* _INPUT ROWS_
[START]

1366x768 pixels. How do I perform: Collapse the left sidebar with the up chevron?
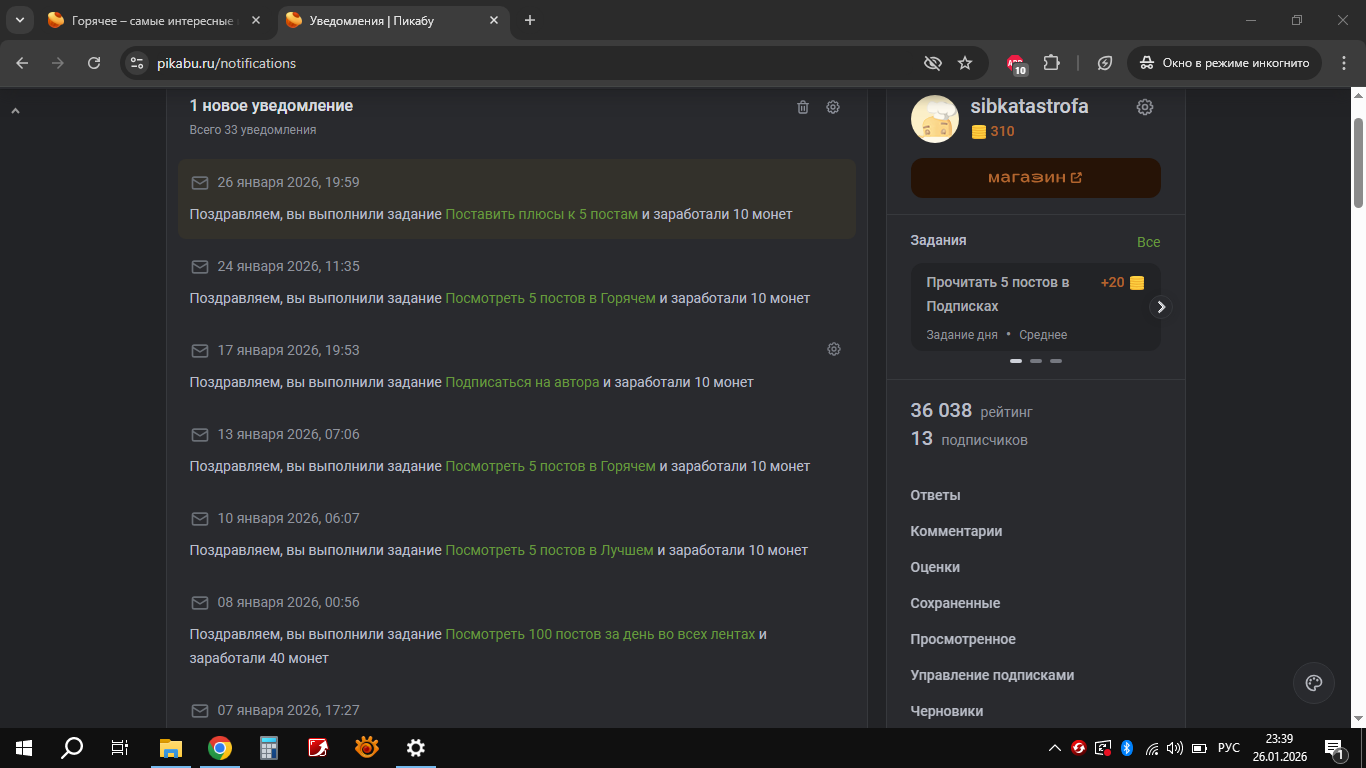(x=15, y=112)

[END]
[START]

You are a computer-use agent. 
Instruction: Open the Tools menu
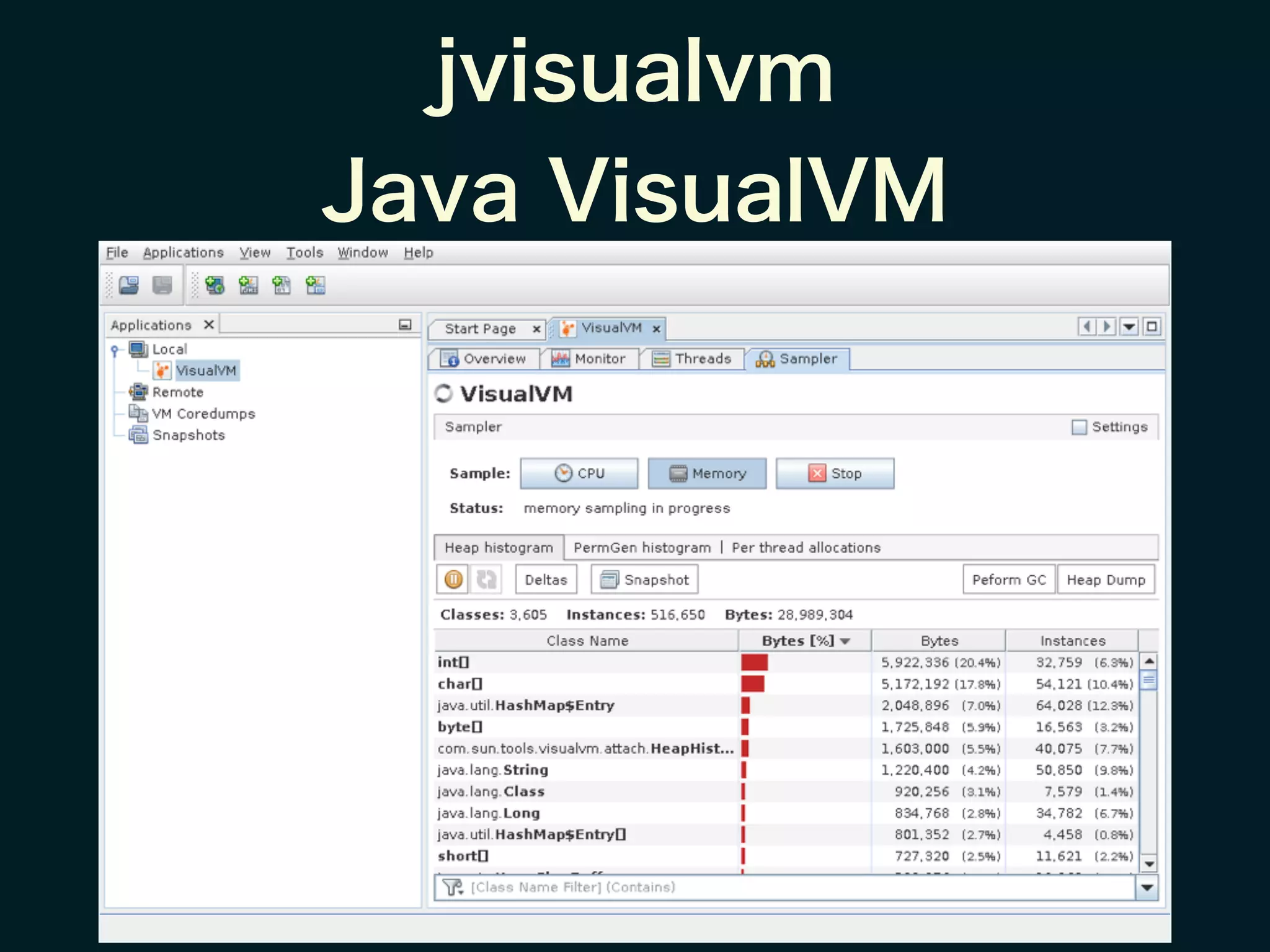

[END]
[START]

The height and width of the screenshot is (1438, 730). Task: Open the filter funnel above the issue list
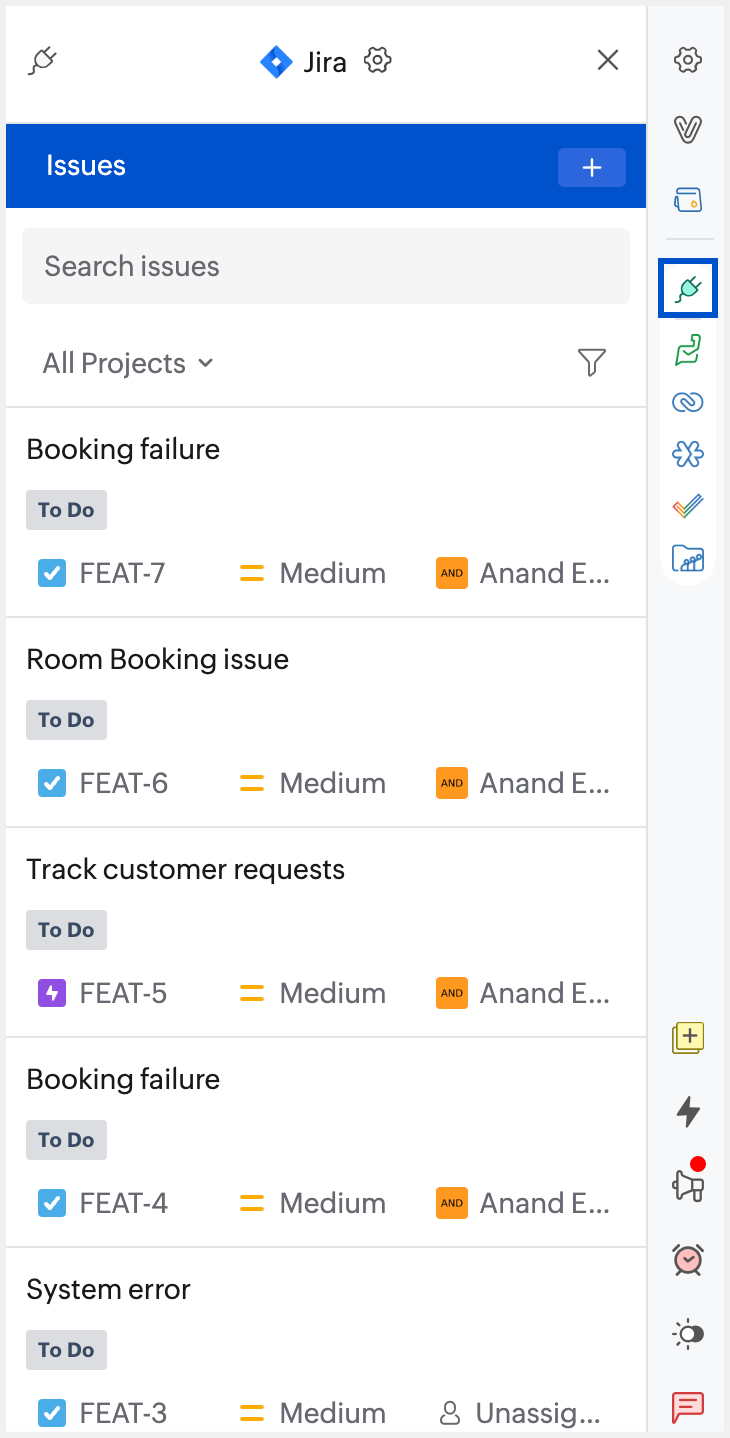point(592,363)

[END]

* _DESCRIPTION OF THE TASK_
Reproduce verbatim the item text from the line containing "1366x768 pixels. How" up to and including the line containing "(x=15, y=112)". Omit the pictures from your reply.

* _REPLY TO THE EXERCISE_
1366x768 pixels. How do I perform: Collapse the left sidebar with the up chevron?
(x=15, y=112)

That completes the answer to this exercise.